Elyse grabs a book from the shelf and props up a load of her cushions on the bed. The room is already flickering with candles, which seems appropriate, and she turns the music down to a soporific hum. She says that we need something to use as a sort of pendulum, and says our bracelets should work as well as anything. She takes hers off, the little moons and crystals glittering in the dim light. We both wear our bracelets all the time and Elyse seems to like anything that draws attention to our matching symbols as much as I do. This brings me so much joy that I have almost forgotten my uneasiness at how we got them in the first place.
‘Why don’t you try it on me first?’ she suggests, settling herself into a lying down position with the cushions under her head.

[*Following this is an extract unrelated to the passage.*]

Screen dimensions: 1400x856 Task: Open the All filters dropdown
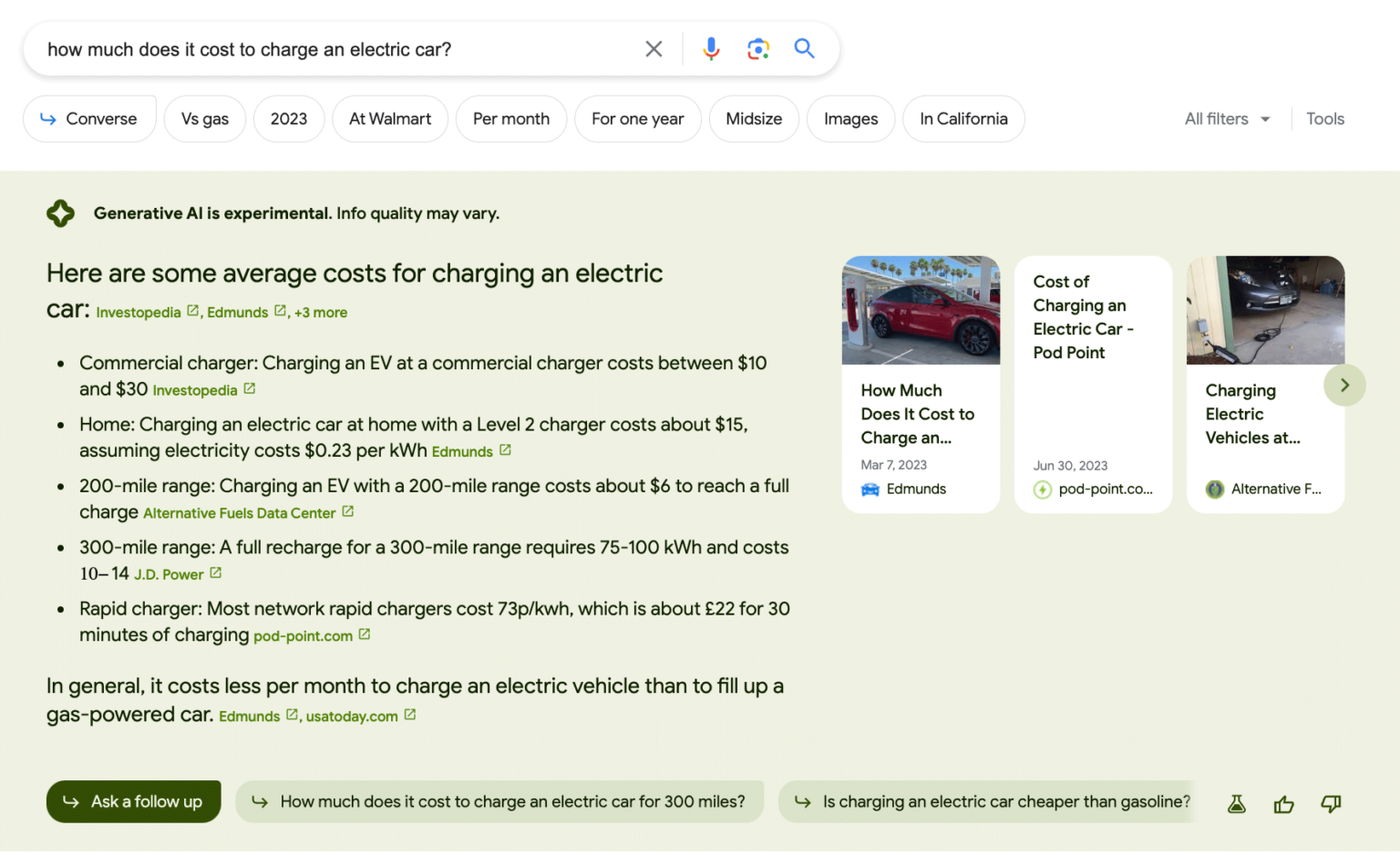[x=1226, y=119]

Although this whole thing is so silly, I’m kind of glad she’s suggested it this way around. As instructed by Elyse, I stand over her and hold the long chain of the bracelet over her face. I swing it slowly from side to side and read out loud from the book, until Elyse is supposed to be in a super-relaxed hypnotic state and I can ask her questions of my own. I feel silly, but try to speak in a quiet, calming voice.
‘Elyse, how do you feel?’ I ask her.
‘Fine. Relaxed. Kind of sleepy.’ Her voice sounds sort of far away, not nearly as loud and strident as usual.

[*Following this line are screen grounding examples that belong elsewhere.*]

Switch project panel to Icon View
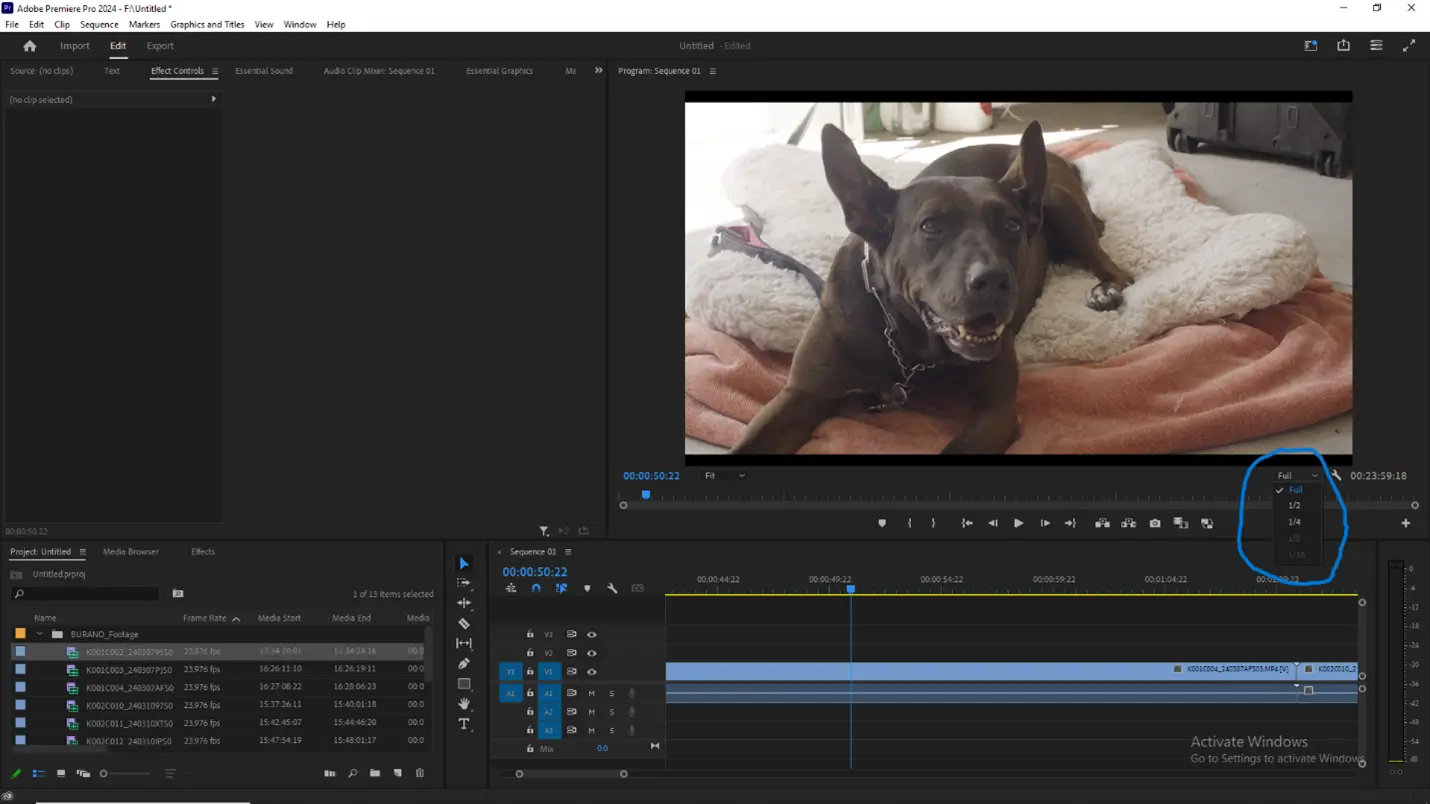The height and width of the screenshot is (804, 1430). (x=61, y=774)
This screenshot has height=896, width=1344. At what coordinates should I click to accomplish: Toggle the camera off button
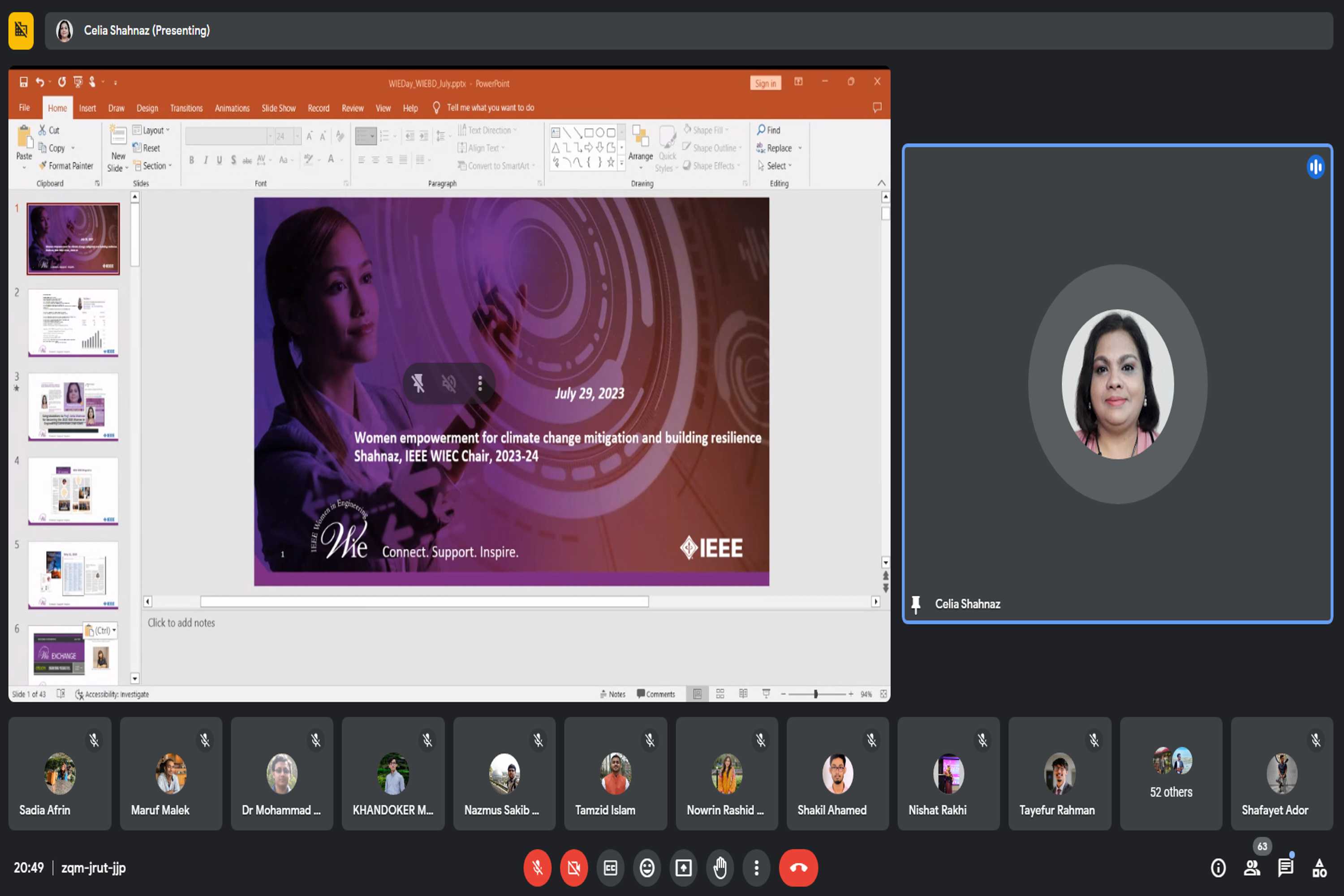(574, 868)
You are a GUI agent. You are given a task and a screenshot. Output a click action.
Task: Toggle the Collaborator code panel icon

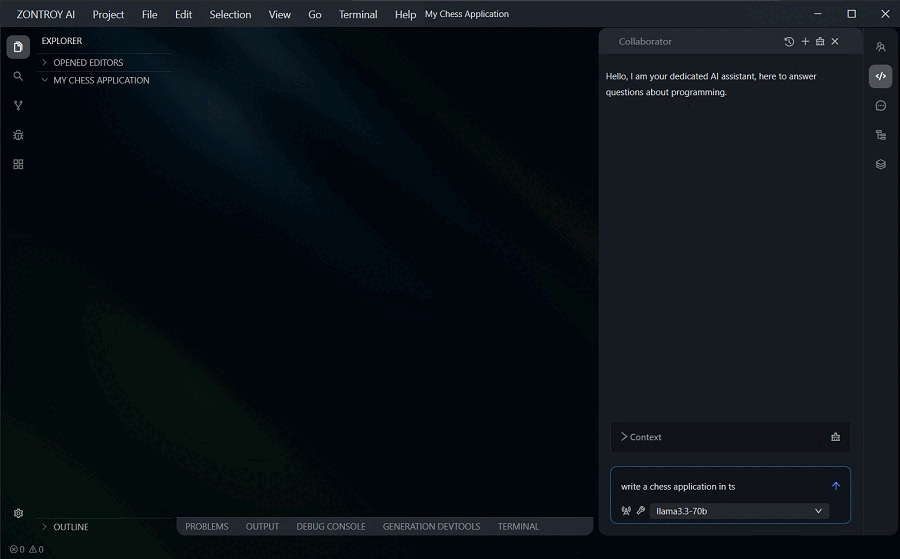[x=880, y=76]
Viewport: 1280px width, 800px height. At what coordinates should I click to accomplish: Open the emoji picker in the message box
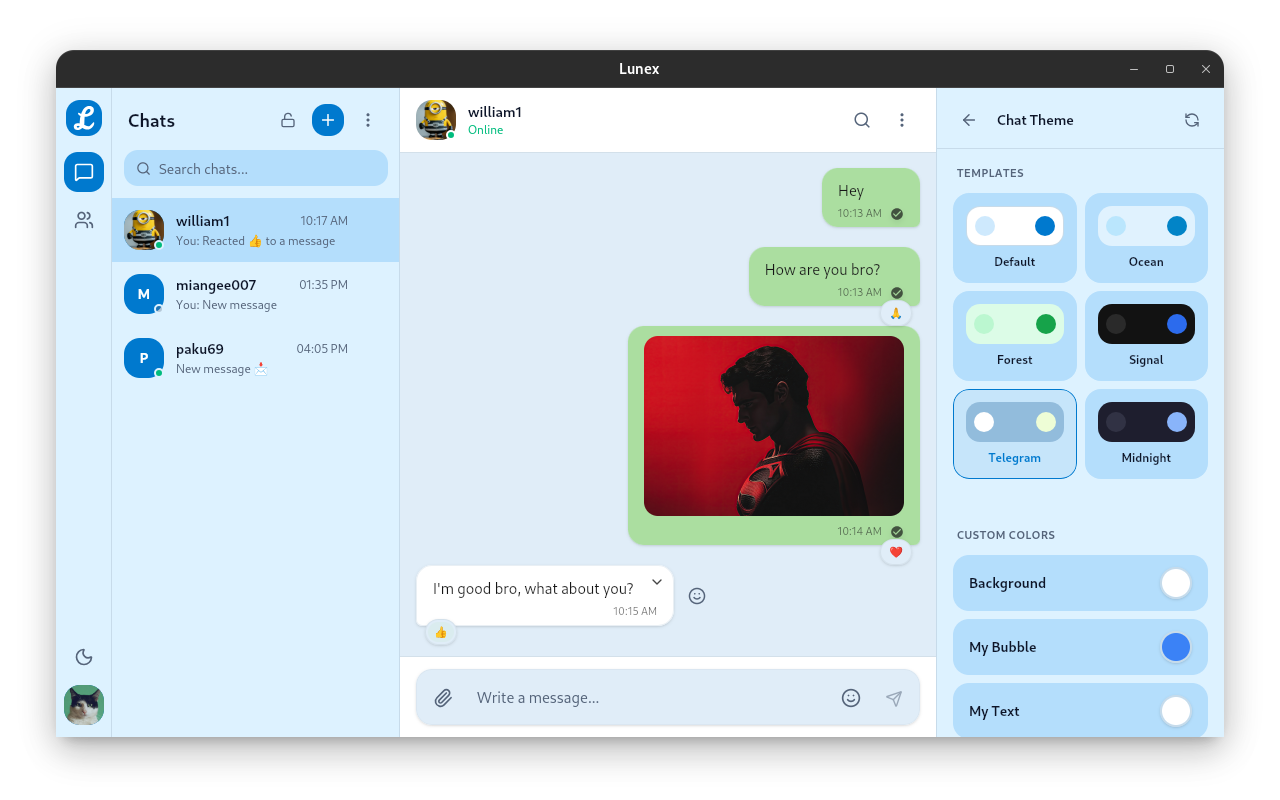(x=851, y=697)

She’s probably putting it on, but I play along. There is a pause while I have a think. I could ask her anything, but my mind has gone blank. I should probably ask her things related to our astrological charts – that was the aim, after all – but all I can think of are fake-psychiatrist type questions that I want to try out, to find out exactly what she thinks about things I wouldn’t usually ask.
‘Do you really believe that you and I are astrological sisters?’
‘Yes, Gemini twins.’
‘Is everything you wrote in that chart true?’
‘Yes.’
‘What about Shimmi’s?’
‘Shimmi isn’t important.’
I giggle inwardly at this. Even though Elyse must be faking, I kind of like the direction this is going – so this is actually a useful exercise, just for my own selfish purposes, to ascertain that Elyse and I are in total agreement about these things, just as I suspected.
‘OK…tell me more about Gareth next door?’ After looking at his closed curtains earlier, he has randomly popped into my head, and I find I’m interested in what she has to say about him – I’ve been confused about what she really thinks of him.
‘He’s not like people think.’
‘How about…Jago?’ I can feel my pulse quicken even as I ask this.
‘He’s evil. Don’t get involved with him. He’s evil. He will trick you, like he tried to do with me.’
This is making me feel weird so I change tack, with another unrelated thought that has popped into my brain.